Segment Start: Source material

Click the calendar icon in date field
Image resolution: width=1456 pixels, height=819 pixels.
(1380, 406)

Segment End: Source material
Segment Start: Source material

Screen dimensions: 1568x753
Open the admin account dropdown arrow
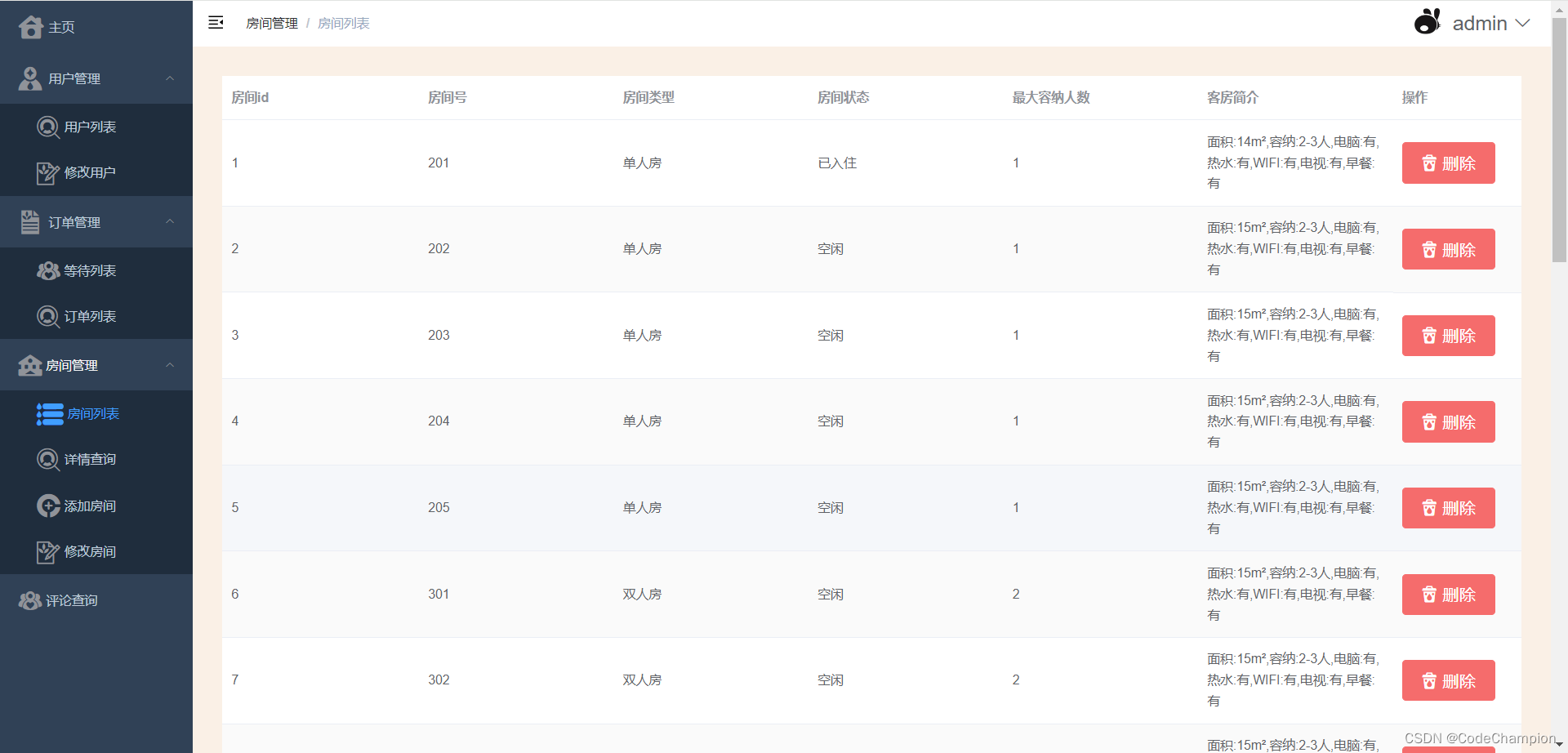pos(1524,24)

Segment End: Source material
Segment Start: Source material

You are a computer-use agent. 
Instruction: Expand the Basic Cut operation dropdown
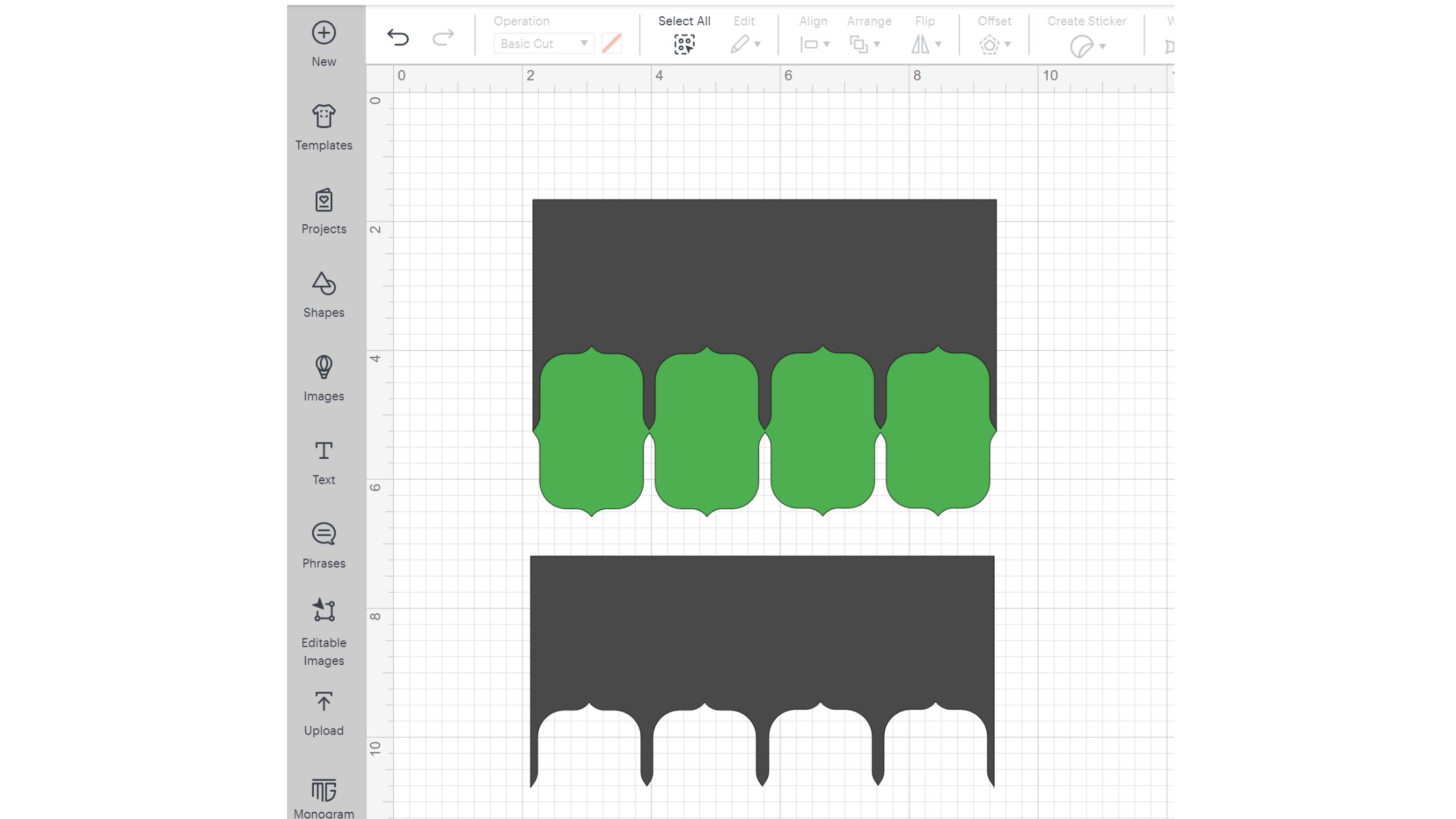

Segment End: Source material

▸ About this task: Please transcribe only the lines in the records above running from the line that has "You are a computer-use agent." through the line that has "Instruction: Expand the", both included, exactly as they appear.

▸ Task result:
You are a computer-use agent. 
Instruction: Expand the Basic Cut operation dropdown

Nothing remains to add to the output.